Yayıncı: DC / Vertigo

Yayın yılı: 1989 – 1993 (DC), 1993 – devam ediyor (Vertigo)

The Sandman için ne söylesem az kalır. Neil Gaiman ile aynı düşgücüne sahip olmak için neler vermezdim! The Sandman gibi bir harikanın yayınlandığı dünyada yaşamak mutluluk sebebi, Neil Gaiman gibi bir adamla aynı canlı türünün parçası olmak ise insanlık için az sayıdaki gurur vesilelerinden biri olabilir. Eğer henüz The Sandman ile tanışmadıysanız abarttığımı düşünüyor olabilirsiniz. Seriyi okumuş olanlar, takip edenler, ise abartmadığımı biliyorlar. Okumayanlara sesleniyorum: The Sandman’le tanışmadan geçirdiğiniz her an kayıptır. İthaki Türkçe olarak da birkaç The Sandman serisini bastı. Yani, “İngilizce’m yok,” bahanesini de kabul etmiyoruz, üzgünüm!

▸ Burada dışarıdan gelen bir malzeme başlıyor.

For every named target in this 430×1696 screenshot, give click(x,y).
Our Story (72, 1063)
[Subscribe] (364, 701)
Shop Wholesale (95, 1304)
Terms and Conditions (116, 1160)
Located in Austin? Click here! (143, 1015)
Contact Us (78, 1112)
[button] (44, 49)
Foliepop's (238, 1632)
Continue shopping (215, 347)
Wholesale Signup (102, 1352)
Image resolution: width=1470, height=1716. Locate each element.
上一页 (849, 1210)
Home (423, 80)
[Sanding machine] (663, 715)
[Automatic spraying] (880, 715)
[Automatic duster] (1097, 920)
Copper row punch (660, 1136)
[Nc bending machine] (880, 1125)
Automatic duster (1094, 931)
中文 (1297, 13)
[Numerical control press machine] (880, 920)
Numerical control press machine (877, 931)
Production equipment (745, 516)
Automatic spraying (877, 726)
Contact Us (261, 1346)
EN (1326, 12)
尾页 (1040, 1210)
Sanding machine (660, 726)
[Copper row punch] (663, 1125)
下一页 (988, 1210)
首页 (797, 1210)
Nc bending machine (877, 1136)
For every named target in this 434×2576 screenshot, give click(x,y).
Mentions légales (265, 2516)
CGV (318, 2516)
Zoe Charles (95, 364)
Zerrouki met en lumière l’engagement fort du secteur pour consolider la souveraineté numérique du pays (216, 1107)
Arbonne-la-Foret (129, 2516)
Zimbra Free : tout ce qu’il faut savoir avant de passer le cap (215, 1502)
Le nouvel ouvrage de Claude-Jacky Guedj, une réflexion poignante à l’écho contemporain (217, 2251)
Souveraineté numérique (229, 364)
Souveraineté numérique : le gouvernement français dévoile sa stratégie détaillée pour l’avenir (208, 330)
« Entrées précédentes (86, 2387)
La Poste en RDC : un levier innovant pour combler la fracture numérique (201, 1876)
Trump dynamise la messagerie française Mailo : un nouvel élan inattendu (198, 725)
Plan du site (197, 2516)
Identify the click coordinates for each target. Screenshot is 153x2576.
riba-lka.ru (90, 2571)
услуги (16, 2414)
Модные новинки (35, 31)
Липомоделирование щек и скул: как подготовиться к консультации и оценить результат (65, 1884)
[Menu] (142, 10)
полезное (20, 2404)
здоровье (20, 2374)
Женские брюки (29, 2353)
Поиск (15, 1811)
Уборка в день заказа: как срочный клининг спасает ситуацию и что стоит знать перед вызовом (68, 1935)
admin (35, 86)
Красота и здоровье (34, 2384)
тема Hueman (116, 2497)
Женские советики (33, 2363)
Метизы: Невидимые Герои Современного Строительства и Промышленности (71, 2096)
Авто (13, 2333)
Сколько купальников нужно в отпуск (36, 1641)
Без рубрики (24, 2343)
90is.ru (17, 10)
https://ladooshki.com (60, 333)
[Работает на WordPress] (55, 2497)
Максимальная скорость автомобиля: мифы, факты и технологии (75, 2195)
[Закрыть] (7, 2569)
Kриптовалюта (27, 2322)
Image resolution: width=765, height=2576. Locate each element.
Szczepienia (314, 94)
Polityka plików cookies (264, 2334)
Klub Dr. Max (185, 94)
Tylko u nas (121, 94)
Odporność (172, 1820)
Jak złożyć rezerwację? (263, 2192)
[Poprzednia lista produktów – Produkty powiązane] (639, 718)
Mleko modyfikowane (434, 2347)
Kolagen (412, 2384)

The Sandman, yedi Endless’ten (İthaki baskısında “Sonsuzlar” adıyla çevrilmiş) rüyalar kralı ve tüm rüyaların vücut bulmuş hali Dream’in (ki başka başka adlar da alıyor, Morpheus mesela) öyküsünü anlatıyor. Büyülü bir öykü bu; yer yer ürkütücü, yer yer kafa karıştırıcı… Doğrusu, ekrana taşıması oldukça zor bir yapıt. Zaten epey de tartışılmış The Sandman‘in filmi, dizisi çekilebilir mi diye. Neil Gaiman’a sorarsanız, çekilir, ama diyor ki: “Kötü bir Sandman filmi izleyeceğime hiç izlemeyeyim daha iyi.”

Haklı.

KİM YÖNETİR: Terry Gilliam – Dizi yönetmenliği tecrübesi olmayabilir ama Neil Gaiman onu istiyor. Şöyle demişti bir defasında: “Terry Gilliam ne istese veririm, yani bir gün Sandman‘i filme çekmek isterse çeker.” Gaiman’ın üstüne bize laf düşmez!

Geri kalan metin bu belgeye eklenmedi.